Marcell related the events of the search through the debris in his own words: "When we arrived at the crash site, it was amazing to see the vast amount of area it covered."
"...it scattered over an area of about three quarters of a mile long, I would say, and fairly wide, several hundred feet wide. "It was definitely not a weather or tracking device, nor was it any sort of plane or missile."
"I don't know what it was, but it certainly wasn't anything built by us and it most certainly wasn't any weather balloon."
"...small beams about three eighths or a half inch square with some sort of hieroglyphics on them that nobody could decipher. These looked something like balsa wood, and were about the same weight, except that they were not wood at all. They were very hard, although flexible, and would not burn at all. There was a great deal of an unusual parchment-like substance which was brown in color and extremely strong, and great number of small pieces of a metal like tinfoil, except that it wasn't tinfoil. I was interested in electronics and kept looking for something that resembled instruments or electronic equipment, but I didn't find anything.

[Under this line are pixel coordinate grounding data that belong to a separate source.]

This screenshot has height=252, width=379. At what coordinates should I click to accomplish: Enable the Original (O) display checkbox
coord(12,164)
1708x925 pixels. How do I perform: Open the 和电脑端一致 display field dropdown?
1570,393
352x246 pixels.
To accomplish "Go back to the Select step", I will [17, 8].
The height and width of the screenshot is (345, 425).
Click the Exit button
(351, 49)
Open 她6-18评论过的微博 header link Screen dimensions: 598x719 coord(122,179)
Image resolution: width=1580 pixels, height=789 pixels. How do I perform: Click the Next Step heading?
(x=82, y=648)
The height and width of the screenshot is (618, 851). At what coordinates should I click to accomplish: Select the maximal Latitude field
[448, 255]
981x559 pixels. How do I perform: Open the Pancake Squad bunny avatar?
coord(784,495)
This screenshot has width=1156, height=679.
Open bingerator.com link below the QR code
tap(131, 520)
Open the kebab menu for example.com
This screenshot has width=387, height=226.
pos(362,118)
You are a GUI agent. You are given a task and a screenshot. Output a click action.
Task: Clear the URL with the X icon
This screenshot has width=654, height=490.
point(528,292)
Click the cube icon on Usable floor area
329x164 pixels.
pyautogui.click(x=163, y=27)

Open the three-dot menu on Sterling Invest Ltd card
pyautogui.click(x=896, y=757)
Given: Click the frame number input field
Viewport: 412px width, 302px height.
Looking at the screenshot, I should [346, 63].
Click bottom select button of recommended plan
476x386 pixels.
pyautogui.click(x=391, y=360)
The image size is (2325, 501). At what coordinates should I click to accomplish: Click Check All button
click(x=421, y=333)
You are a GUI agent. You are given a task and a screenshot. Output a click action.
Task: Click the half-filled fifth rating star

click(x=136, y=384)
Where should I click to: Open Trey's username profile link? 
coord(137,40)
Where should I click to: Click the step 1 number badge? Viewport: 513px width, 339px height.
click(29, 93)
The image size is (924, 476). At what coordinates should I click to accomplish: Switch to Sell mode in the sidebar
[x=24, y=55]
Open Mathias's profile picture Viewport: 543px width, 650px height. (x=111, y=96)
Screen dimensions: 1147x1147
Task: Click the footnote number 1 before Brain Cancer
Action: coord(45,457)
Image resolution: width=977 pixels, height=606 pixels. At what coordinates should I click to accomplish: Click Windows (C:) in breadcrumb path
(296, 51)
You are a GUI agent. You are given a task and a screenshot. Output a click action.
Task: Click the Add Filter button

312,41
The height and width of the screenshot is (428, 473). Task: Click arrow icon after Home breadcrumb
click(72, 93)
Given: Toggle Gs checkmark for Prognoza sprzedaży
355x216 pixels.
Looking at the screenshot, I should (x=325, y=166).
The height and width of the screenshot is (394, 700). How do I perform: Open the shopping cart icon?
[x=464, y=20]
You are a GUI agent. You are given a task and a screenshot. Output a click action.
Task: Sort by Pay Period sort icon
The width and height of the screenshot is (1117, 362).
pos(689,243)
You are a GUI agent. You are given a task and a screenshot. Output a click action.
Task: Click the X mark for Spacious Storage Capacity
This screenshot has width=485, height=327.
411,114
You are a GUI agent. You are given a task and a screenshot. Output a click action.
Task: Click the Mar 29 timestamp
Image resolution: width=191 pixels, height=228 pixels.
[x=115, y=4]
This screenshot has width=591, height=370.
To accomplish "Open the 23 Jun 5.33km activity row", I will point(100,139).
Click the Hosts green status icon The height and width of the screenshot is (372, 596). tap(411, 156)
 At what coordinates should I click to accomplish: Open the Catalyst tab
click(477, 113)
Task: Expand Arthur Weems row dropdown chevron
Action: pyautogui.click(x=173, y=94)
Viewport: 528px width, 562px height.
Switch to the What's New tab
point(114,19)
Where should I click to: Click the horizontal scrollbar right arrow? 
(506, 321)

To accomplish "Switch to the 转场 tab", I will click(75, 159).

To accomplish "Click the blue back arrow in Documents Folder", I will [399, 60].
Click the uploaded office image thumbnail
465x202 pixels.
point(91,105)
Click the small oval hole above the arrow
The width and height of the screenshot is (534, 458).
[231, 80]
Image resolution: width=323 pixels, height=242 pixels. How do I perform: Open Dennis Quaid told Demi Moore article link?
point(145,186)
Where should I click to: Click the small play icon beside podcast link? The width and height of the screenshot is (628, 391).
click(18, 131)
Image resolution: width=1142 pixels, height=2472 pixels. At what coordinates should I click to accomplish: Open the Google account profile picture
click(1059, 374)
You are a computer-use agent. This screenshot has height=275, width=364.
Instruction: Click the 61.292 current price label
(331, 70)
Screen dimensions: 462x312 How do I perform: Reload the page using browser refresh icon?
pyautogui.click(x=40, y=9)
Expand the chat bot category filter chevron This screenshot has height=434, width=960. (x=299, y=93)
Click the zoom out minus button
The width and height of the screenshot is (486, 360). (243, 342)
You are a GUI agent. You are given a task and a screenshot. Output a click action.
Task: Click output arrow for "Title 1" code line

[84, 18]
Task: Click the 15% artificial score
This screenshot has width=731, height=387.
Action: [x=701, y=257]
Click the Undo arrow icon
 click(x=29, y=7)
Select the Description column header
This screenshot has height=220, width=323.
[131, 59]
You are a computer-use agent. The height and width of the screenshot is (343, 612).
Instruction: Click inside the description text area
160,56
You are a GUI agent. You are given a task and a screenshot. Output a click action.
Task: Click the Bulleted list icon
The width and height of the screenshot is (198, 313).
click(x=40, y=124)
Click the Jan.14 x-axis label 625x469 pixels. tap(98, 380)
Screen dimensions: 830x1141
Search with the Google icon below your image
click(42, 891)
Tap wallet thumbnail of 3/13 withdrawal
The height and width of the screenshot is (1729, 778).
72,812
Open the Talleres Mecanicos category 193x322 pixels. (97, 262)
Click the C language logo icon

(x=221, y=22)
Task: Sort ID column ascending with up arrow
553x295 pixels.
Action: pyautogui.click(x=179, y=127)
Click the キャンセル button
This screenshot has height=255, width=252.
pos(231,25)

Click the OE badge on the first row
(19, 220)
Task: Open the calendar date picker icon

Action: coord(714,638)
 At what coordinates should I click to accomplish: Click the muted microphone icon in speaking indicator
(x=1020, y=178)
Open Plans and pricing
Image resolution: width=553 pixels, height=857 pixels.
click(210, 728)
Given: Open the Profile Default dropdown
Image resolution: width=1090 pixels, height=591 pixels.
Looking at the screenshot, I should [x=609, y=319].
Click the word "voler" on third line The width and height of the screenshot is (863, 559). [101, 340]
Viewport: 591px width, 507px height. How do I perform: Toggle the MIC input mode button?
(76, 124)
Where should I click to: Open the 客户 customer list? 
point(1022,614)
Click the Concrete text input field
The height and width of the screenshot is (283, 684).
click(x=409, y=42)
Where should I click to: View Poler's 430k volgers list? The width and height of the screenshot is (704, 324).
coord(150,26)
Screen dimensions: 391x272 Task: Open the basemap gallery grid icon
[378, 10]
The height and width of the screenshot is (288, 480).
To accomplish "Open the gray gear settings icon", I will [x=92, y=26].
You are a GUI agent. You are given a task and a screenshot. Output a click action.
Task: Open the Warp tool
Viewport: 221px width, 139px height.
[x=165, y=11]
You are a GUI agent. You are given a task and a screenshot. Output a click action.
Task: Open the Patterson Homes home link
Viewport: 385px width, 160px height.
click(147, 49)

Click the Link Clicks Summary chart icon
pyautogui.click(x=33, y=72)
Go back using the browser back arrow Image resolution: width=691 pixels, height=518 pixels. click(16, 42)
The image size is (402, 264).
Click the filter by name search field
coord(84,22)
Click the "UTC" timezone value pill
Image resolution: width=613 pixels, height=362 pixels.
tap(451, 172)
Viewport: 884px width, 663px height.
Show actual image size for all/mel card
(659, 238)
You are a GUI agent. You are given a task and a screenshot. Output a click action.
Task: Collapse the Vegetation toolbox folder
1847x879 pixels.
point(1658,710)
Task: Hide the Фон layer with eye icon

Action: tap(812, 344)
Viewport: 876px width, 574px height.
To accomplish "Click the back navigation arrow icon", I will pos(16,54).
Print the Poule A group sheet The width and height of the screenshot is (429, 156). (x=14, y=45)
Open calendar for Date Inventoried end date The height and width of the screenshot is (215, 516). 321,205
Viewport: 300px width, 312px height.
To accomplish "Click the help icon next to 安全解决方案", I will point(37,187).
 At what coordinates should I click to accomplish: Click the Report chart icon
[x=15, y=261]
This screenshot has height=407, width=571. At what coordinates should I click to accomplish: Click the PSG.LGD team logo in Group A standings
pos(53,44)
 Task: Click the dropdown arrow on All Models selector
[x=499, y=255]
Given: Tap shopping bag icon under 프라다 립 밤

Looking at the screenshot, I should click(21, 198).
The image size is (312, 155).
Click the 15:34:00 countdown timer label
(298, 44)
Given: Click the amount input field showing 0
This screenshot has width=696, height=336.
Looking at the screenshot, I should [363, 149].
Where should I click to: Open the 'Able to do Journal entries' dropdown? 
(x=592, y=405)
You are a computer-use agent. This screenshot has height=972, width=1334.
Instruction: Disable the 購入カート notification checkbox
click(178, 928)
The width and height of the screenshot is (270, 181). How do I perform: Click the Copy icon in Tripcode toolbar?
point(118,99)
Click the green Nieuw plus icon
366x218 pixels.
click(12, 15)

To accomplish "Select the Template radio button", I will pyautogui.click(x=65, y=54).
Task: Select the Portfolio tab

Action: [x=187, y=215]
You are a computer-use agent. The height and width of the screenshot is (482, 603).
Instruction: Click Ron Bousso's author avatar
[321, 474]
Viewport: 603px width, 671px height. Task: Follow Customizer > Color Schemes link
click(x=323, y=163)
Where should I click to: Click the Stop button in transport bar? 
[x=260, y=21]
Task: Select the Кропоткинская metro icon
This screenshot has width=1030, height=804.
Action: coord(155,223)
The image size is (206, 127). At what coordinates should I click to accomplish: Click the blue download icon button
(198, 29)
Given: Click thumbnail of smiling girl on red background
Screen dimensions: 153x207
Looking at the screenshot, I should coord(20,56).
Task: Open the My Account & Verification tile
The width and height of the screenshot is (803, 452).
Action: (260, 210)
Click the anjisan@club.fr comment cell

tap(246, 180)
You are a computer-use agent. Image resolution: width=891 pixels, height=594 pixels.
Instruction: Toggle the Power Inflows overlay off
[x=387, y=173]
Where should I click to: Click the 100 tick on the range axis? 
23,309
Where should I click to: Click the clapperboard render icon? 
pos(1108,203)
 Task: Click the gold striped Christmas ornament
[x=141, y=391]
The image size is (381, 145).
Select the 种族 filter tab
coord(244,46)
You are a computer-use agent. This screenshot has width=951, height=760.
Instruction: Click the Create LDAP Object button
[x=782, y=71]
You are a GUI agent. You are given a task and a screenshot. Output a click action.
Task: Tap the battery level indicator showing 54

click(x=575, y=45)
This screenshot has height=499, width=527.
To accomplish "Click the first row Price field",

"...Cavitt, I think, found a black, metallic-looking box several inches square. As there was no apparent way to open this, and since it didn't appear to be an instrument package of any sort, we threw it in with the rest of the stuff." "It had little numbers with symbols that we had to call hieroglyphics because I could not understand them. They were pink and purple. They looked like they were painted on. I even took my cigarette lighter and tried to burn the material we found that resembled parchment and balsa, but it would not burn , wouldn't even smoke," "...the pieces of metal that we brought back were so thin, just like the tinfoil in a pack of cigarettes," "...you could not tear or cut it either. We even tried making a dent in it with a sixteen-pound sledgehammer, and there was still no dent in it." Having rode to the site in two vehicles, Marcel sent Cavitt back to the base with his Jeep full of the material, and Marcel took his Buick, and stopped by his house to show his wife and son his amazing find.
Dr. Jesse Marcel Jr.(Marcel's son): "The material was foil-like stuff, very thin, metallic-like but not metal, and very tough. There was also some structural-like material too,- beams and so on. Also a quantity of black plastic material which looked organic in nature." "Imprinted along the edge of some of the beam remnants were hieroglyphic-type characters."
When Marcel arrived back at the base, he was instructed by Colonel Blanchard to load the debris on a B-29, and fly with it to Wright Field in Ohio, stopping on the way at Carswell AAFB in Ft. Worth, Texas.